JoshClose / CsvHelper

Library to help reading and writing CSV files
http://joshclose.github.io/CsvHelper/
Other
4.63k stars 1.05k forks source link

Unexpected behaviour when using multiple character newline #2216

Open OMAlexB opened 6 months ago

OMAlexB commented 6 months ago

We have some files that are using |*| as the delimiter and |##|\r\n as the newline, this is comes from a third party application and we unfortunately cannot change it. We have found three issues while trying to parse this file using CSVHelper.

1) When the first character of a row is the same as the first character of the new line character it is treated as a blank line. Example with |##|\r\n as the new line character, |a,b,c|##|\r\n is treated as an empty row. I expect this should be treated as a full valid row |a,b,c|##|\r\n and not required to be wrapped in quotes because it does not contain the full newline. RFC 4180 obviously doesn't specify allowing custom newline characters, but if we are just replacing CRLF with |##|\r\n I wouldn't expect we should need to wrap this field in quotes because it does not contain the entire newline. In our particular case we don't have control of the file so we also can't wrap these fields in quotes regardless.

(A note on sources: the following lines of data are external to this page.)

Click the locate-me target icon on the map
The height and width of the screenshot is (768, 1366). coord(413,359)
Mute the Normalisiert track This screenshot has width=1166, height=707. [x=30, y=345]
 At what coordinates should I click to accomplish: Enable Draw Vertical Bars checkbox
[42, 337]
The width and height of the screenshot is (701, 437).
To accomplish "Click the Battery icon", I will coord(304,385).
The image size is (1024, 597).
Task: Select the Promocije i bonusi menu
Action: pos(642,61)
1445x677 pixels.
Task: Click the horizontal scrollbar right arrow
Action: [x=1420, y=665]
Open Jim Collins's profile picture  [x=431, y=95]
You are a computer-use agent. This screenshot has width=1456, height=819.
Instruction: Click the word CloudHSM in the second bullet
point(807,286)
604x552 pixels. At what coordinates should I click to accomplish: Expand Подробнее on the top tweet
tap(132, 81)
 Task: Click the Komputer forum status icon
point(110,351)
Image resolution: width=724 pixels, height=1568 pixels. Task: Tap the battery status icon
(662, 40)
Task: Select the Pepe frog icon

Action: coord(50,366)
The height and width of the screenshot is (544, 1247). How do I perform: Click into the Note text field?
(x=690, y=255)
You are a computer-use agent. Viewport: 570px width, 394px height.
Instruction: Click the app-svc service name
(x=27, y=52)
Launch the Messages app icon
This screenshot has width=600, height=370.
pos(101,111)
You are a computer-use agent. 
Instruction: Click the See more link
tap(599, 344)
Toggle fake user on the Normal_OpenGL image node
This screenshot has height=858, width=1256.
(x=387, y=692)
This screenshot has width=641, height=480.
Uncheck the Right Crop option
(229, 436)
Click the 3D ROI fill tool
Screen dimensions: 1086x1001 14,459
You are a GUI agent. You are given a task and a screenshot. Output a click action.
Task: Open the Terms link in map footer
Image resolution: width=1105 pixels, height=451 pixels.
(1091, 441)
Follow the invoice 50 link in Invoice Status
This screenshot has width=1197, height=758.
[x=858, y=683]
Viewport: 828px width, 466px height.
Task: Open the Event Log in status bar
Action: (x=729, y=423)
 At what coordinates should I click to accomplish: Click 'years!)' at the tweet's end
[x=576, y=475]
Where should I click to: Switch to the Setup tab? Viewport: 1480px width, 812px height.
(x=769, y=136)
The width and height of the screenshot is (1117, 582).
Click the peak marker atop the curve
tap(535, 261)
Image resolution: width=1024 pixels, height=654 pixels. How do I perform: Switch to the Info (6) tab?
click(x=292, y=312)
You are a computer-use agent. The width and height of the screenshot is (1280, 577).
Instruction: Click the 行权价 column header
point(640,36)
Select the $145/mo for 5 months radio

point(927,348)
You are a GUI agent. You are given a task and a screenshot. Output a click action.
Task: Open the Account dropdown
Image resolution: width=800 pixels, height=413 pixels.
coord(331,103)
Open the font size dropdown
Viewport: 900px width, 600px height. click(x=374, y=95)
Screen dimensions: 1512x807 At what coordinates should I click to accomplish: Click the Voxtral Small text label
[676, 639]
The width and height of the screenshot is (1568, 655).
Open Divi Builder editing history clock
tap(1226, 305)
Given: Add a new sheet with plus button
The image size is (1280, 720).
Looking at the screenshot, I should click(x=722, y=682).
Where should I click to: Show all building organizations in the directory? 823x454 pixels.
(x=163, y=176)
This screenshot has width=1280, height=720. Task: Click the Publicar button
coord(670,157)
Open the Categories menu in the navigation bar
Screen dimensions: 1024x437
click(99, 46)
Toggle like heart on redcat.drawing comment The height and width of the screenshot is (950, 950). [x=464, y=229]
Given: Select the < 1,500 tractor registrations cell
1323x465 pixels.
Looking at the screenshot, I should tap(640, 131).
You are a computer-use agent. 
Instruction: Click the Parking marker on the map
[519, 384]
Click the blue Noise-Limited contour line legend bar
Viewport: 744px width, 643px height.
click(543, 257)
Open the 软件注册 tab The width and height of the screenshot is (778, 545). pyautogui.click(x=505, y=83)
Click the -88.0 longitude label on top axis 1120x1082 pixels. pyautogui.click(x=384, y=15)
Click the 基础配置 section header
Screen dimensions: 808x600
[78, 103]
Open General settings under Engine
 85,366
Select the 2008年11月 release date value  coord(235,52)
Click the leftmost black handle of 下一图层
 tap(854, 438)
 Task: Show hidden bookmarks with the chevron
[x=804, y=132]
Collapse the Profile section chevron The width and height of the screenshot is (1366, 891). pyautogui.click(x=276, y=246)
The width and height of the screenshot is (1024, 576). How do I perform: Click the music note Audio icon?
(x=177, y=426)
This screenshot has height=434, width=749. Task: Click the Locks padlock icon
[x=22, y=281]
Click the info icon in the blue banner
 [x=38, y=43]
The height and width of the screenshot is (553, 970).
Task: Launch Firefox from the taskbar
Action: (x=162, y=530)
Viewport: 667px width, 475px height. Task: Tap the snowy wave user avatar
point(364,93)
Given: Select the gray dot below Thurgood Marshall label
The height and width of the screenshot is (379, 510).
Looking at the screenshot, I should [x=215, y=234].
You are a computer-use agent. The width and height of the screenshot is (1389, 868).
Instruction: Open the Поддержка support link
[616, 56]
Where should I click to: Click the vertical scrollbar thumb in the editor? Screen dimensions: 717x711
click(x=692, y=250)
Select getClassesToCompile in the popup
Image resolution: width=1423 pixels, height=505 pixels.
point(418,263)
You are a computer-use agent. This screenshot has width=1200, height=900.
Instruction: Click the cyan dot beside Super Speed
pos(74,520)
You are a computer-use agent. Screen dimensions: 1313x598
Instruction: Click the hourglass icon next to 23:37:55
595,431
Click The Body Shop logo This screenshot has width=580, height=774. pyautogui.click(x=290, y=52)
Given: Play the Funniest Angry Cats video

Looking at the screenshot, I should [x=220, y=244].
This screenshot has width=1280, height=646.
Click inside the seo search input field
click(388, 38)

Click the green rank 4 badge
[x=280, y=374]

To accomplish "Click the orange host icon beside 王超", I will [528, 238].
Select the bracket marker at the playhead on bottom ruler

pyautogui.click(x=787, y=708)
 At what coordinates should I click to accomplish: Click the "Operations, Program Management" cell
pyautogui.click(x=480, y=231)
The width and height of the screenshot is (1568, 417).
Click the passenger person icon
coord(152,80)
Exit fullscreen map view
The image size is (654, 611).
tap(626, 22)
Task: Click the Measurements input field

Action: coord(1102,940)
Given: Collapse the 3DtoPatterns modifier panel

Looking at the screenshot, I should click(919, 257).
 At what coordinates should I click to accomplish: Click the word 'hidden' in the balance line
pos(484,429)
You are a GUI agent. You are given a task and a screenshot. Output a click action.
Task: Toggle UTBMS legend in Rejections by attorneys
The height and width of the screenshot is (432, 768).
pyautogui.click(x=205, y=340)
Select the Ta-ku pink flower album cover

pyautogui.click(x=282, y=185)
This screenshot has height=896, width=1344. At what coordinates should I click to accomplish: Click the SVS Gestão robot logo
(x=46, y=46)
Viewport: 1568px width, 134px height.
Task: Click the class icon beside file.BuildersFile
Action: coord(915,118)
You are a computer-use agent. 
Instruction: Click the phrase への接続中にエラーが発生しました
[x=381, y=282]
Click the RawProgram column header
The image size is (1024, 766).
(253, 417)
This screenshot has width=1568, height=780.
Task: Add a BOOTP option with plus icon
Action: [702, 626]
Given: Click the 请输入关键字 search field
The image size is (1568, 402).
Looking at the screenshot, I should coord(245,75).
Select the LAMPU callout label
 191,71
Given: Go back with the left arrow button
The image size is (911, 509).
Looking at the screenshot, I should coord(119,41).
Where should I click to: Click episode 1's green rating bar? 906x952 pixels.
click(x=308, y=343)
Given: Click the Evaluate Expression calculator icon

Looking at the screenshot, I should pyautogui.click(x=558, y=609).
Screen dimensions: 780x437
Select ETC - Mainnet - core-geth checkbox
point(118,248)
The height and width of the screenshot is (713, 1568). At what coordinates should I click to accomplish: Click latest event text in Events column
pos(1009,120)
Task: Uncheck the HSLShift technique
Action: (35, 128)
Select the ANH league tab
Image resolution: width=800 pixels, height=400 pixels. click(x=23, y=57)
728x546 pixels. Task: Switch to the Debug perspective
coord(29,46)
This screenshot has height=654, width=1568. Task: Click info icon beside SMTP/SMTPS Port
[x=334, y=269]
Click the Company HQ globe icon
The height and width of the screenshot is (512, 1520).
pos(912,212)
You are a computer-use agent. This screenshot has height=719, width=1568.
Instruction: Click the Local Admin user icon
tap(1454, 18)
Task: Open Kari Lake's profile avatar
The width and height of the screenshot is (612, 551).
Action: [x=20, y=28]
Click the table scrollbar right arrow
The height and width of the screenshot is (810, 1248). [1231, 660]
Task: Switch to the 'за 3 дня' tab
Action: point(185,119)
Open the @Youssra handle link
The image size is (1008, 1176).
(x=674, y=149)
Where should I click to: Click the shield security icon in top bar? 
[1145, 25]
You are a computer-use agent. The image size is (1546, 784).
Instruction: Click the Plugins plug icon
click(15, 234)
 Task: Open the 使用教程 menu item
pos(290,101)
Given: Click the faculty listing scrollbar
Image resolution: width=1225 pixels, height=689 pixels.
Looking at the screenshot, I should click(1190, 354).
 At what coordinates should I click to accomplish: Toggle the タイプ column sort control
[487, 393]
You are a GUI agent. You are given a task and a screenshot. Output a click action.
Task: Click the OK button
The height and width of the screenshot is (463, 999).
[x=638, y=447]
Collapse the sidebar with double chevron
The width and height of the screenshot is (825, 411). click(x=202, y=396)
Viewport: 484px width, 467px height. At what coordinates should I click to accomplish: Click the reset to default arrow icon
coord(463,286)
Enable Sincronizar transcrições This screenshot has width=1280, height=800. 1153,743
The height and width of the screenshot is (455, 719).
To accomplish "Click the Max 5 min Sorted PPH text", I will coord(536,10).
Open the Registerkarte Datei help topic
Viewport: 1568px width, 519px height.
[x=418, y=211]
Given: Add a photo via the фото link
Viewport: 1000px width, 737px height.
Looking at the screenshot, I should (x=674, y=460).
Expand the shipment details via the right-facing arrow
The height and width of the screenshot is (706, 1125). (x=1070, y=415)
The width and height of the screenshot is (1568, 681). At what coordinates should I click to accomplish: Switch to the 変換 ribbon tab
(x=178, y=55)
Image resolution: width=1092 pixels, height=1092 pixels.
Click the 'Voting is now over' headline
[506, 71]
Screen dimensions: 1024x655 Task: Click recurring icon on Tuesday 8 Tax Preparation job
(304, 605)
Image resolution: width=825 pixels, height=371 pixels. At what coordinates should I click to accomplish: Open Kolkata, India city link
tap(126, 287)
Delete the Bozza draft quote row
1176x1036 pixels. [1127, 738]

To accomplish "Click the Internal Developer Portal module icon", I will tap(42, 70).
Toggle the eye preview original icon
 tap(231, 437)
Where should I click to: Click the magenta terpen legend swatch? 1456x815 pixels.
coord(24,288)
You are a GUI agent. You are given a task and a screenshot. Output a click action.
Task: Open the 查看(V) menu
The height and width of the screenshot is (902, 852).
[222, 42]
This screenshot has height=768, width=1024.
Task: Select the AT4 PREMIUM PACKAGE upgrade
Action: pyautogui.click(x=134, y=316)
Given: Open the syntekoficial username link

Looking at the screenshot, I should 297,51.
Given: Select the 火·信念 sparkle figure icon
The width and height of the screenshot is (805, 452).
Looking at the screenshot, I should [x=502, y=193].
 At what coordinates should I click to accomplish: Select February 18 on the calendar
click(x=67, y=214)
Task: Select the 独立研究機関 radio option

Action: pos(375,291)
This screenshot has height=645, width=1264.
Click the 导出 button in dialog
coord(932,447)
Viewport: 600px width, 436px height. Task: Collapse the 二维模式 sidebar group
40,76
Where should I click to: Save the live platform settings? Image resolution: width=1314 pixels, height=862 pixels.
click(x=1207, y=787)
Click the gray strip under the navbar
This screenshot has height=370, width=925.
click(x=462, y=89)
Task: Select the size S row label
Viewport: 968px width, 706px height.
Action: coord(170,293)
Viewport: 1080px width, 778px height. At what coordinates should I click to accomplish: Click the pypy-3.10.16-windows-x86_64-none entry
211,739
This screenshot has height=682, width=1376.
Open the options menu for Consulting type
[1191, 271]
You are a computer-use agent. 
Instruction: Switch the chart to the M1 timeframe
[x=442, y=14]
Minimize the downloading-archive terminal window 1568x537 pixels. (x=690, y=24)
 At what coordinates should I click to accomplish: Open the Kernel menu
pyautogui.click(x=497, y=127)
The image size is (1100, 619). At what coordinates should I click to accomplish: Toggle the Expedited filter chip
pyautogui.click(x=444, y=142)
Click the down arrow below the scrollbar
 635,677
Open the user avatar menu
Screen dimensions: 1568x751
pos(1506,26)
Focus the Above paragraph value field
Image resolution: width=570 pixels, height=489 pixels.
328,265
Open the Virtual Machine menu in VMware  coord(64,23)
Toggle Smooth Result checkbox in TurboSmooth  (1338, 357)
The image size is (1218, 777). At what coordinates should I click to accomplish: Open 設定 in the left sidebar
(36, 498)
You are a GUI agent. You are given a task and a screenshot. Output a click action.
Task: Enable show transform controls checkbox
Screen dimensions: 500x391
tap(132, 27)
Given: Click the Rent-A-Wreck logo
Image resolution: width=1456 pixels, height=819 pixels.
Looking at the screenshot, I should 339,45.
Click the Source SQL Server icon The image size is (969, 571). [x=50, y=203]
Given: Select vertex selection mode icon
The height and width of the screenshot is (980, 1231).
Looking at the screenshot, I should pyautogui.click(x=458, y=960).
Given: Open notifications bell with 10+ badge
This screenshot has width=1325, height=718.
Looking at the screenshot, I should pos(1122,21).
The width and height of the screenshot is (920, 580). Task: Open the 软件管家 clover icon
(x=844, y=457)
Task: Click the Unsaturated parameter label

2) Similarly to the first issue when the first character in the newline is present in a record the row is cut off at that point, despite not containing the entire newline. Eg a|,b,c|##|\r\n is treated as two separate rows with the raw record for row 1 being a| and the raw record for row 2 being ,b,c|##|r\n. Similar reasoning to above for why this should be working as normal without the need for quotes.

3) When both the delimiter and new line character begin with the same character the parser believes every occurrence of a new line is a delimiter because it is only checking the first character (and checking delimiter first). Eg

a|*|b|*|c|##|\r\n
d|*|e|*|f|##|\r\n

is treated as a single row with 5 records in it. I expect this should be treated normally as 2 separate rows even though they are strange delimiter/new line characters.

We are looking at implementing fixes for these ourselves by just peeking at the next few characters to validate the entire delimiter or newline is present when under these circumstances and hoping to make a PR to merge back to here.

JoshClose commented 6 months ago

Peeking could be a problem due to the buffer. There is currently no peeking in the parser.

I think there is an issue when the first char of the delimiter and newline are the same. I also see an issue with blank lines and custom newlines.

For now, could you possibly run a replace on the file first, replacing |##|\r\n with \r\n? That's not ideal, but it may work for the time being.

OMAlexB commented 4 months ago

Oops, I didn't see your comment. I have opened up a PR to add support for peeking with the buffer and these fixes. It wasn't really feasible to run the full replace as they had are pretty big and are provided to us by a third party.